"Evangelical Liberty University received half a billion dollars in federal aid money: One conservative college got more government cash than NPR last year."
That's the misleading headline for Alex Pareene's April 5 War Room blog post at Salon.com.
Adding insult to inaccuracy, Pareene slandered the late Jerry Falwell -- without a link to corroborating evidence -- as an apartheid supporter and bigot (h/t Matt Cover):
Liberty University, the evangelical private Christian school founded by dead apartheid-supporting bigot Jerry Falwell, received $445 million in federal financial aid last year. The Corporation for Public Broadcasting, by the way, received $420 million from the federal government.
That massive sum was thanks to the growth of Liberty's online program, which enrolled 52,000 students last year. The school is the No. 1 recipient of Pell grant money in the state of Virginia. While it may seem like the federal government is basically subsidizing this formerly financially challenged ultra-conservative religious private school, LU's executive director of financial aid sees it differently
But Liberty doesn't receive that $445 million as a lump sum to play with as it chooses. It receives that money in trust to disburse to students receiving the grants. Pell grants are, in effect, vouchers for undergraduate education expenses.
From the Department of Education's website (emphasis mine):
The Federal Pell Grant Program provides need-based grants to low-income undergraduate and certain postbaccalaureate students to promote access to postsecondary education. Students may use their grants at any one of approximately 5,400 participating postsecondary institutions. Grant amounts are dependent on: the student's expected family contribution (EFC) (see below); the cost of attendance (as determined by the institution); the student's enrollment status (full-time or part-time); and whether the student attends for a full academic year or less.
Federal Pell Grants are direct grants awarded through participating institutions to students with financial need who have not received their first bachelor's degree or who are enrolled in certain postbaccalaureate programs that lead to teacher certification or licensure. Participating institutions either credit the Federal Pell Grant funds to the student's school account, pay the student directly (usually by check) or combine these methods.
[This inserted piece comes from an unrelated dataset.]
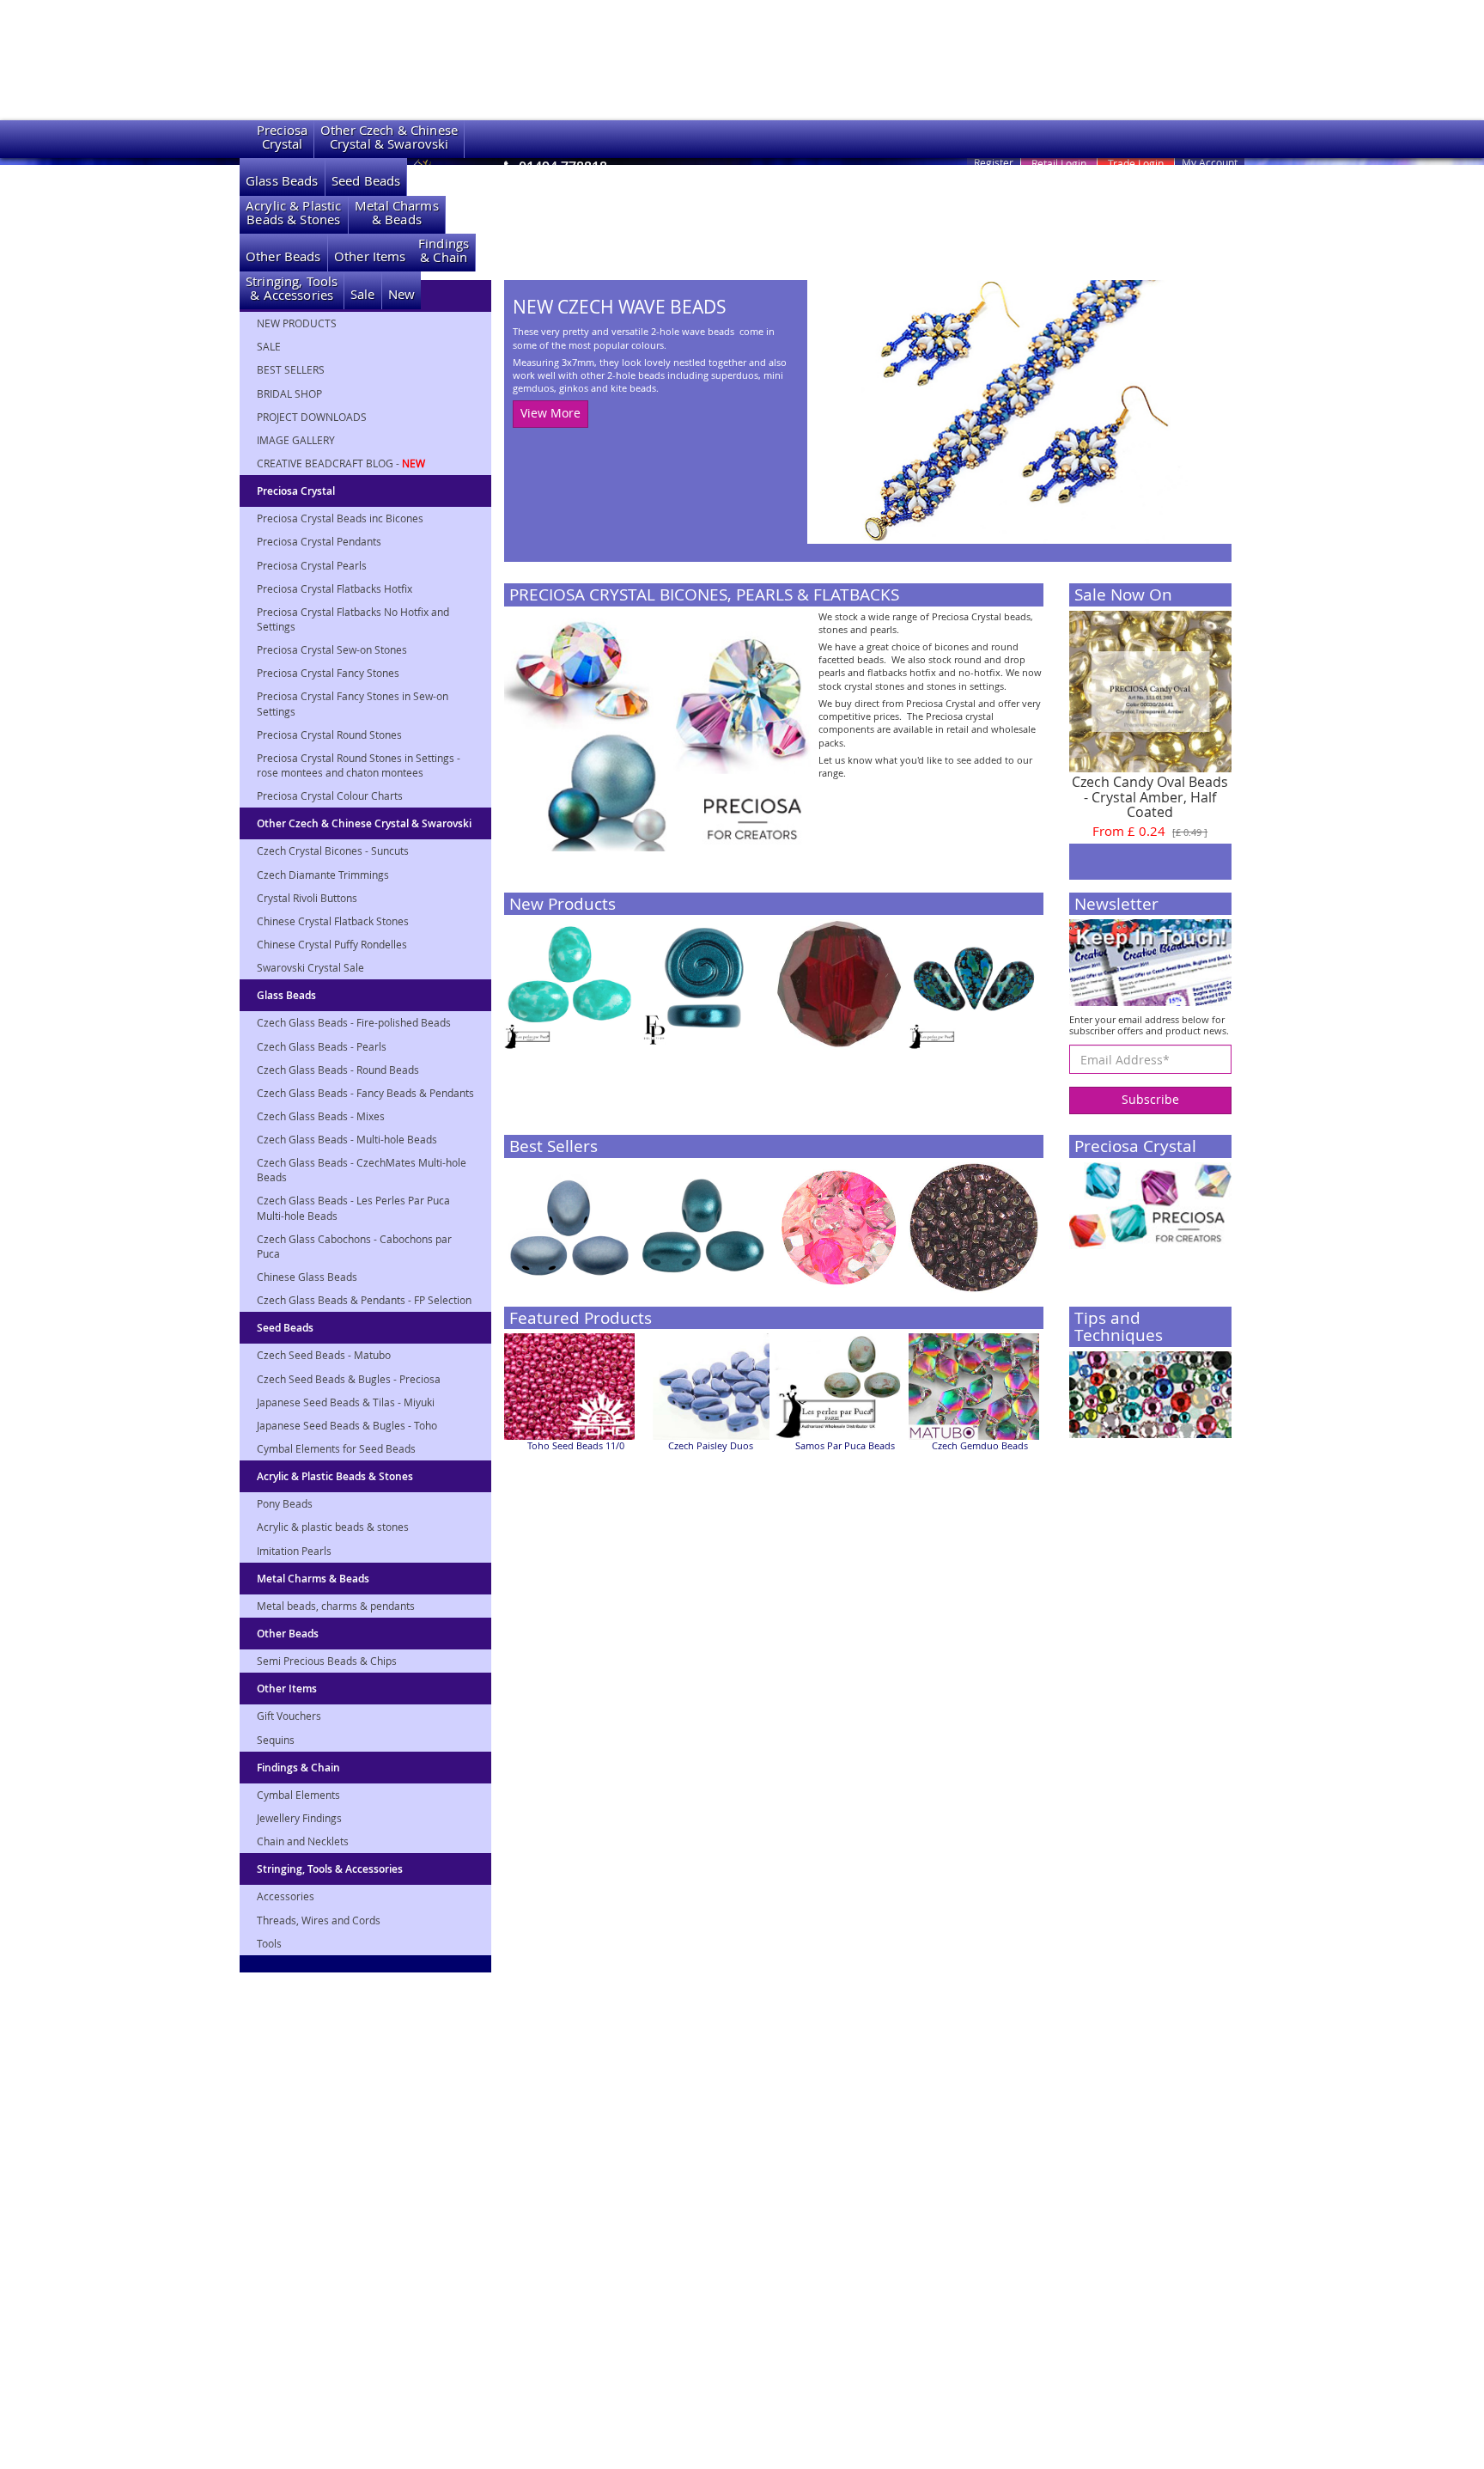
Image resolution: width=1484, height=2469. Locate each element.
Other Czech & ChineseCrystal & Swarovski (389, 137)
Students must be paid at least once per term (semester, trimester, or quarter); schools that do not use formally defined terms must pay the student at least twice per academic year.
At best, Pareene is intellectually lazy -- this information is readily available online -- or dishonest. At worst, he's deliberately lying to his readers in an effort to gin up a left-wing talking point in defense of the federal funding of public broadcasting.
Fortunately for Pareene, the faculty and students of Liberty will probably be inclined to pray for him, rather than return evil for evil and insult for insult.